Potter miró a la joven.

– He hablado con el inspector Appleby. Dice que las pruebas contra usted no son tan sólidas como él quisiera. Está dispuesto a dejarla marchar, siempre que yo me responsabilice de su conducta.

Sarah lo miró atónita.

– ¿Estoy libre?

– Así es.

– ¿Y no hay nada que…?

– Han retirado los cargos -le tendió la mano-. Felicidades, señora Fontaine. Está libre.
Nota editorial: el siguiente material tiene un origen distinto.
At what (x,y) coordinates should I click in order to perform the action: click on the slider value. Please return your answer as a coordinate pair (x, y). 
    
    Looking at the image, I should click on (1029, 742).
La mujer se la estrechó con calor.

– Muchísimas gracias, señor Potter.

– De nada. Pero no se meta en más líos, ¿vale?

– De acuerdo -miró a Nick con alegría, esperando ver una sonrisa en su rostro. Pero él no sonreía. Parecía más bien receloso-. ¿Algo más? -preguntó a Potter-. ¿Algo que deba saber?

– No, señora. Puede salir de aquí ahora mismo. De hecho, la llevaré personalmente al Savoy.

– No te molestes -intervino Nick-. Ya la llevo yo.

Sarah se acercó más a él.

– Gracias, señor Potter, pero iré con el señor O'Hara. Somos… somos como viejos amigos.

Potter frunció el ceño.

– ¿Amigos?

– Me ha ayudado mucho desde que murió Geoffrey.

Potter tomó su sombrero.

– De acuerdo. Buena suerte, señora Fontaine -miró a Nick-. Oye, O'Hara, enviaré un informe a Van Dam en Washington. Seguro que le interesa saber que estás en Londres. ¿Piensas volver pronto a casa?